CPC elects more grassroots delegates to upcoming national congress
Xinhua | Updated: 2017-04-13 16:09
NANCHANG -- Once laid-off, Song Ying's life experience, full of ups and downs, has earned her a chance to attend China's major national meeting this year.
The mould worker, 48, from Guixi Huatai Copper Industry Company, was just elected by around 50,000 Communist Party of China (CPC) members in Yingtan city, eastern China's Jiangxi Province, as a national delegate candidate to the 19th CPC National Congress.
Her nomination, which still needs to be reviewed, does not affect her everyday work, developing new moulds in the workshop.
Nationwide, a total of 2,300 delegates will be elected before June to represent China's 88 million CPC members to take part in the national congress.
The meeting, slated for the second half of the year in Beijing, will discuss and set the future direction for the Party and state, as well as elect a new central leadership.
"I didn't expect so many people to trust and elect me. I'm very grateful," said Song, who became a CPC member five years ago.
People placed their trust in her for various reasons. At the age of 33, she was laid off from a brewery where she worked for 16 years, but pulled herself together to find a job as a warehouse keeper in a copper firm.
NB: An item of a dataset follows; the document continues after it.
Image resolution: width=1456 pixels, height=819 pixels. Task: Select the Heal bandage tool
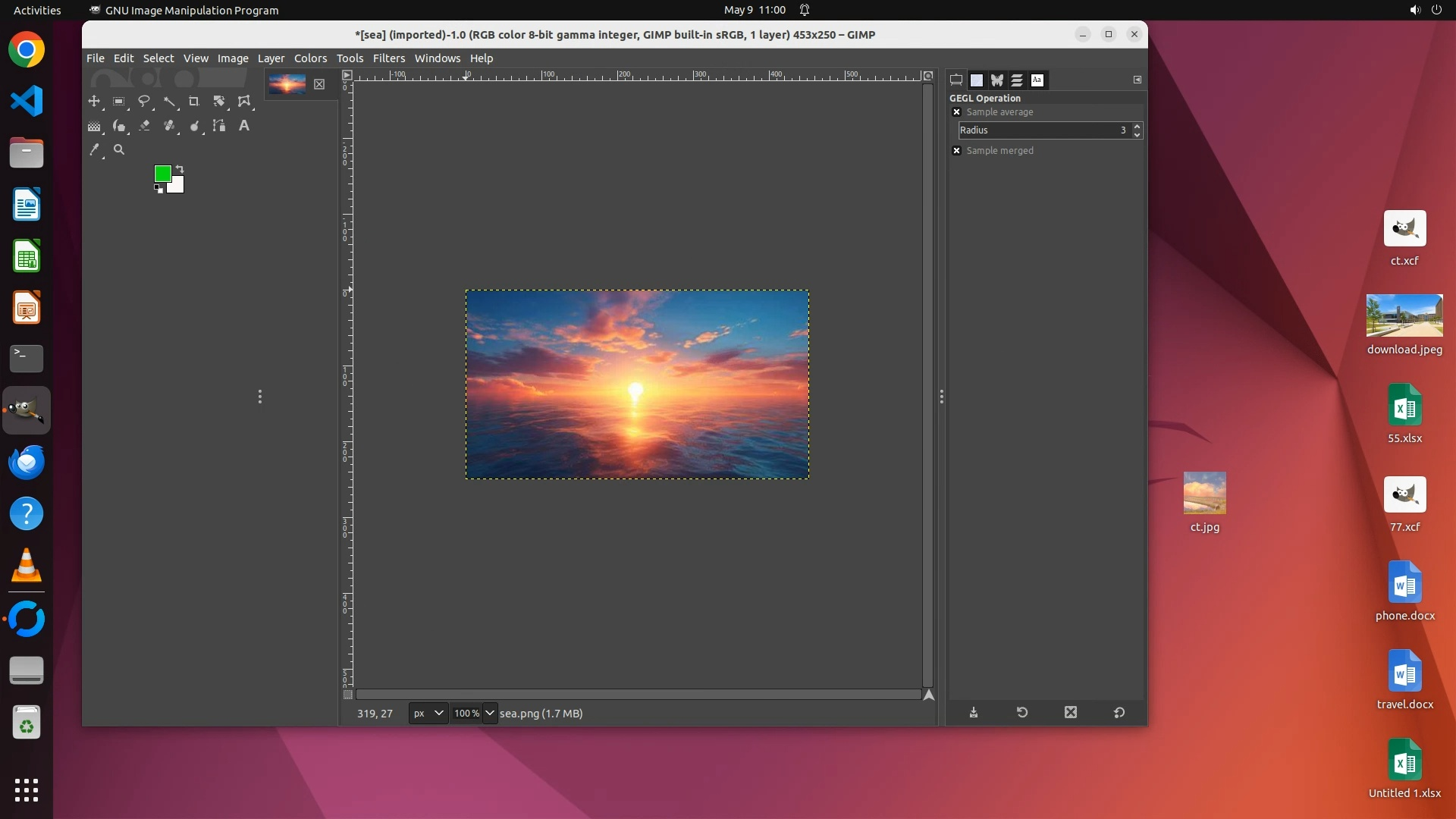pos(169,126)
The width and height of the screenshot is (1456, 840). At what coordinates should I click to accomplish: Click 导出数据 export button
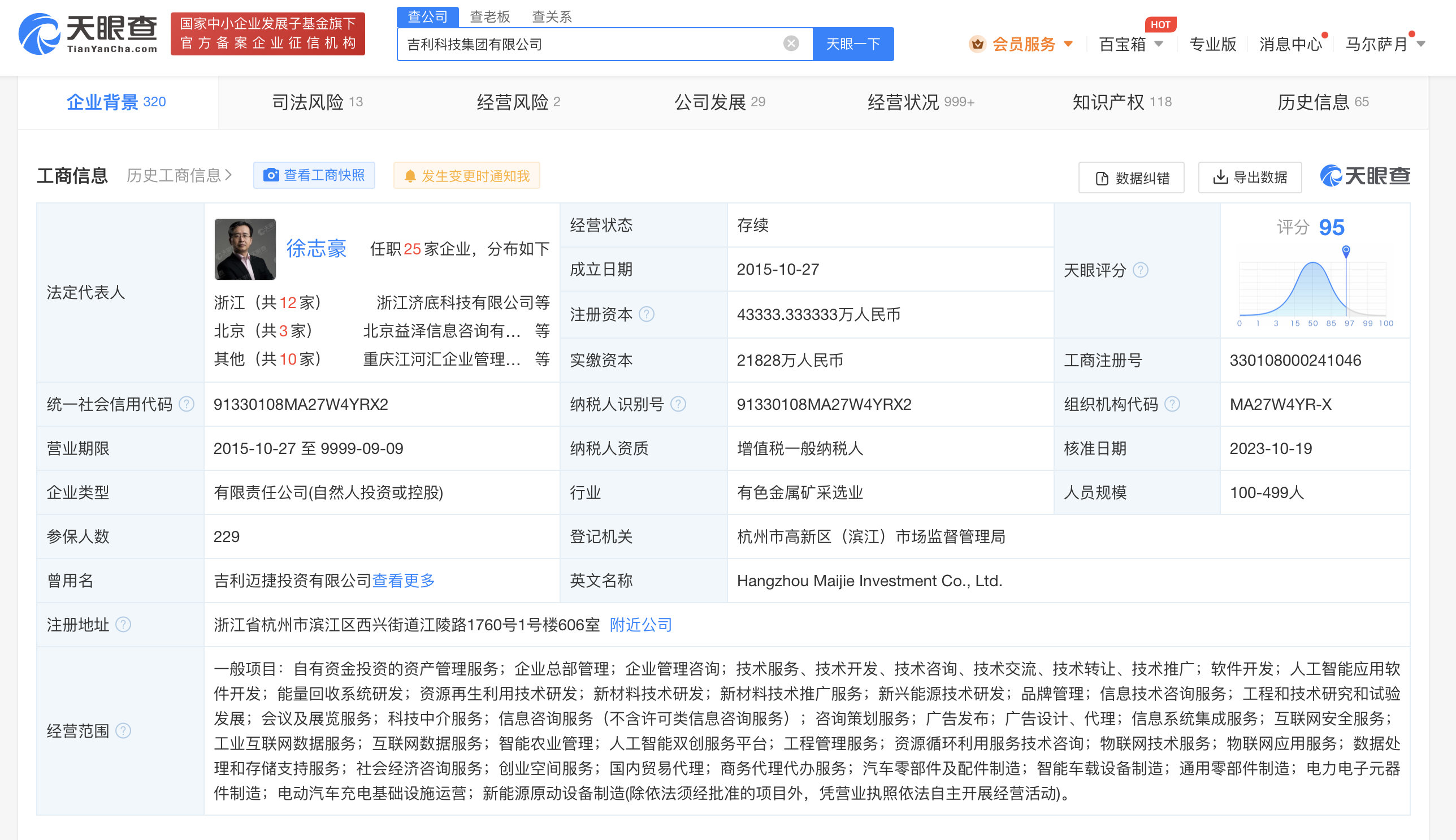[x=1250, y=177]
Song wanted more, and she pushed herself to become a skilled mould worker, learning from colleagues.
Over the past decade, she has led a team to develop new technologies, creating a profit of more than 30 million yuan (around $4 million) for the previously loss-making factory.
The CPC national congress takes place once every five years. The delegates are not full-time and come from all walks of life: state leaders, officials, workers, farmers and teachers.
The upcoming session will see a higher percentage of grassroots delegates working on the frontline like Song.
These frontline workers should account for no less than one-third of the delegates, representing provincial level regions, the central financial sector and centrally-administered enterprises in Beijing, which increased by 1.33, 13.3 and 1.33 percentage points respectively, compared to the 18th CPC National Congress.
Governments at various levels put forward that Party officials, front-line workers, women and those from ethnic groups should account for a certain proportion of the total.
Meanwhile, excellent Party members making outstanding contribution to reforms, technological innovation and poverty alleviation should also be recommended.
As a migrant worker contributing to poverty relief, Yu Dechun has been nominated as a candidate delegate in Shuizi township, Ganzi Tibetan Autonomous Prefecture, Sichuan Province.
Yu, 45, has helped many women in the township find jobs related to housekeeping services in cities, increasing their annual income by 8,500 yuan per capita.
More focus on grassroots delegates represents a change in Party membership. Party authorities approved 1.965 million new candidates in 2015, of whom 977,000 were frontline workers, such as industrial employees, farmers, herders and migrants.
"The rising number of frontline delegates can better reflect the views of Party members and cement public support for the Party," said Chu Xiaotao, deputy head of organization department of Yingtan city.